Флобер возражал: “Все думают, что я страстный поклонник реализма, тогда как я питаю к нему отвращение. Именно ненавидя реализм, я и взялся за этот роман. Я, однако, равно презираю и тот притворный идеализм, который сегодня превратился в пустую насмешку”.
На идеалистов это не произвело никакого впечатления, и они решили вынудить правительство запретить книгу. В итоге Флобер и еще два человека, связанных с публикацией романа, были отданы под суд за написание и издание порнографической и антирелигиозной книги. Слушание дела закончилось быстро, и суд постановил:
“Нет достаточных доказательств того, что Флобер и два его соответчика совершили преступление, в котором их обвиняют; суд снимает выдвинутое против них обвинение и прекращает дело без возмещения судебных издержек”.

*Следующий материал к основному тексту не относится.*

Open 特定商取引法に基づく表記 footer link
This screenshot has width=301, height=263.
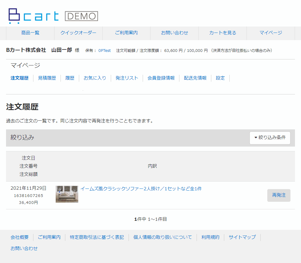97,237
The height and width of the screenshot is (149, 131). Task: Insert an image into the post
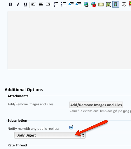(108, 4)
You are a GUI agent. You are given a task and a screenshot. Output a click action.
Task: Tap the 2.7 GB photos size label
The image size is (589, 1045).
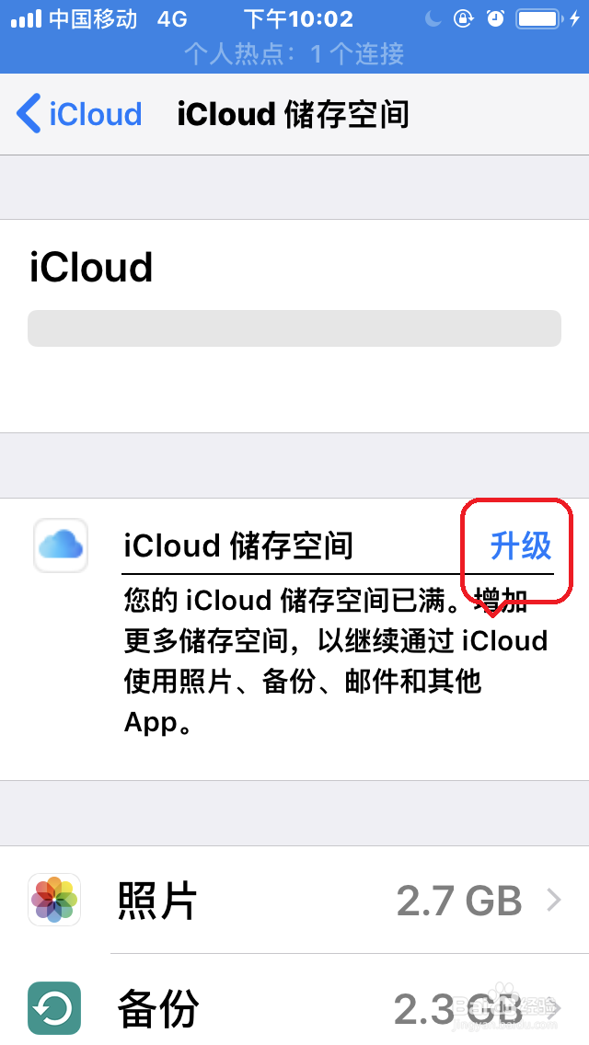459,901
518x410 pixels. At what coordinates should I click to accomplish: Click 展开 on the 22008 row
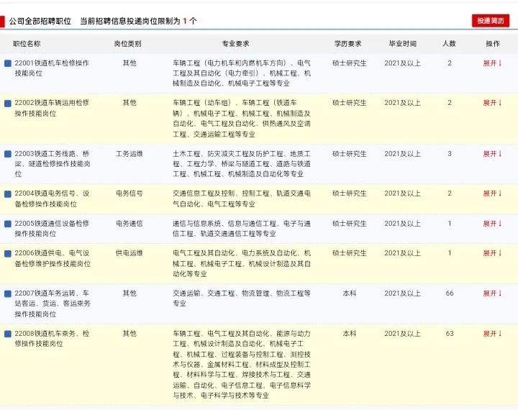[x=492, y=334]
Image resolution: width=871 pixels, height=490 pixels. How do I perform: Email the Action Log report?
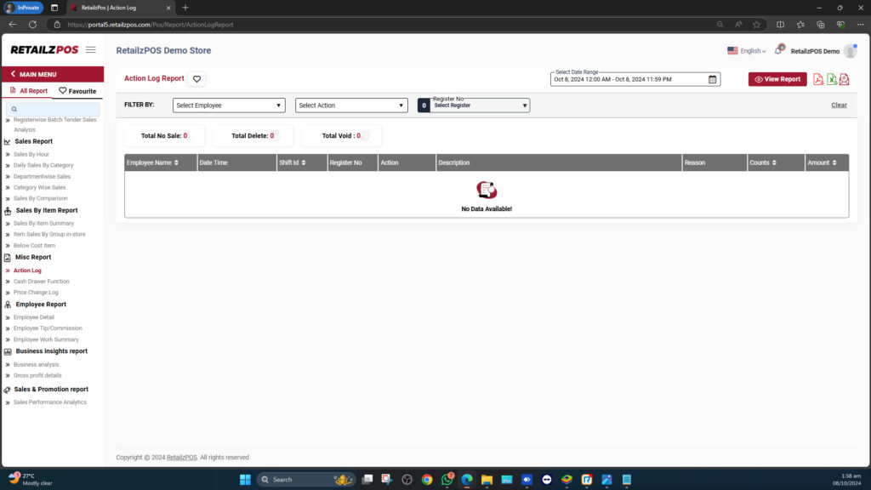pos(844,79)
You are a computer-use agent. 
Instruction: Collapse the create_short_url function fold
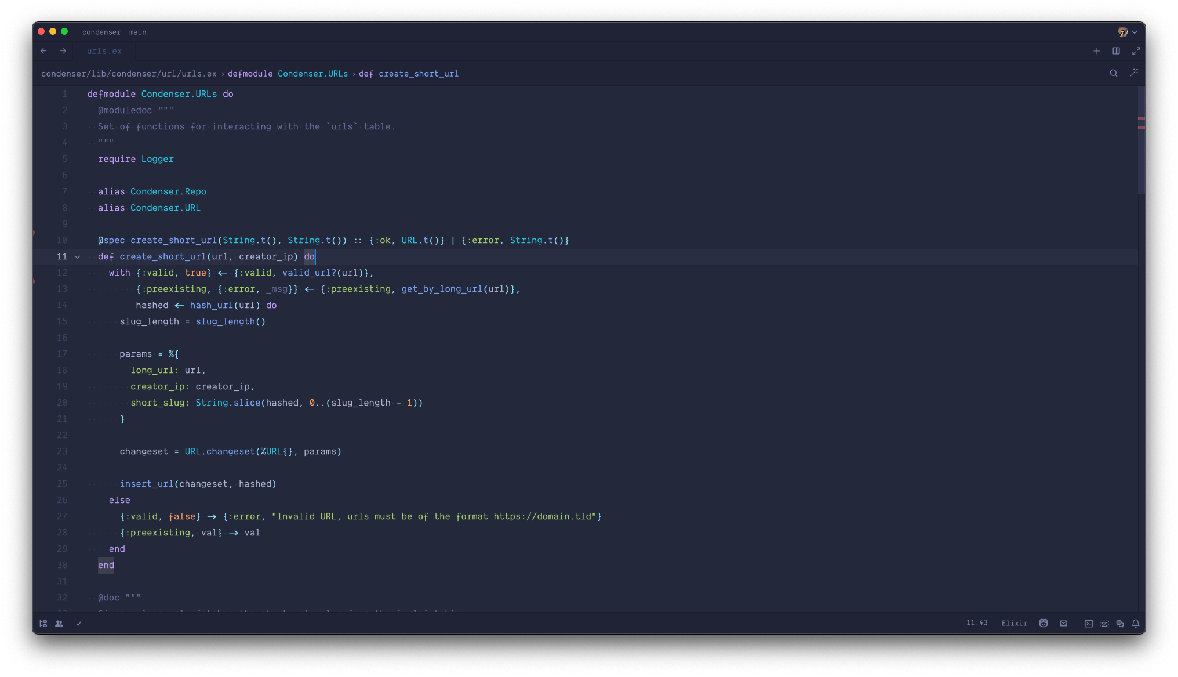pos(78,256)
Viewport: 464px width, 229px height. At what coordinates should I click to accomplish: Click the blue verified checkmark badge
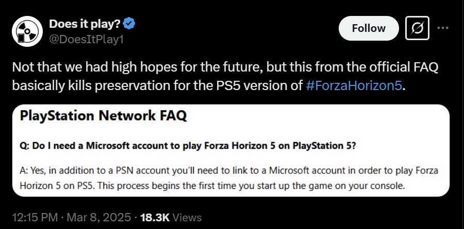[x=129, y=24]
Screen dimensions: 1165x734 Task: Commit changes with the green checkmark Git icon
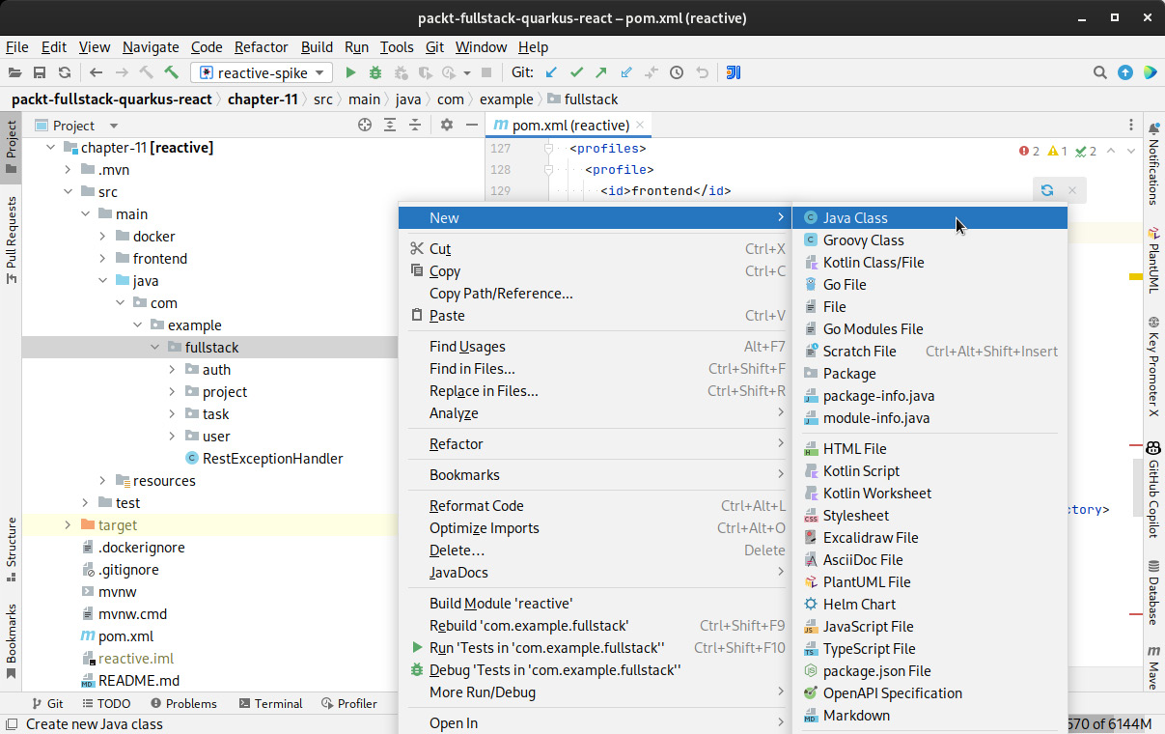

“Госпожа Бовари” была свободна, и роман в двух книгах вышел в апреле 1857 года. За первые шестьдесят дней было продано пятнадцать тысяч экземпляров. Этим успехом Флобер был в значительной степени обязан никому не известной Дельфине Деламар. Не признав публично роль, которую Дельфина сыграла в создании романа, он остался ее должником. Он упорно отрицал тот факт, что Дельфина вдохновляла его. “Мне никто не позировал, — утверждал он. — Ничто в “Госпоже Бовари” не является правдой. У госпожи Бовари нет прототипа. Это от начала до конца выдуманная история”. Однажды в крайнем раздражении он воскликнул: “Госпожа Бовари — это я!”
Но никто, кроме Дельфины Деламар, не был Эммой Бовари, даже сам Флобер. Возможно, Флобер отказывался признать существование прототипа, боясь, что такое признание поставит под сомнение его творческие способности. Хотя, превратившись со временем в капризного одинокого старика, Флобер устал от сопровождавшей роман дурной славы (“Хорошо бы найти способ заработать кучу денег, чтобы скупить все существующие экземпляры „Госпожи Бовари", бросить их все в огонь и никогда больше не слышать об этой книге”, — сказал он однажды), выходили все новые и новые издания романа и он прочно занял свое место среди классиков литературы.
Сегодня в деревне Ри продаются почтовые открытки, на которых увековечена Дельфина Деламар. А в музее Руана висят два портрета молодой женщины удивительной красоты. На обоих портретах изображена, как гласит предание, Дельфина Деламар.
Дельфина Деламар не могла знать этого, но после смерти наконец осуществились ее самые романтические мечты.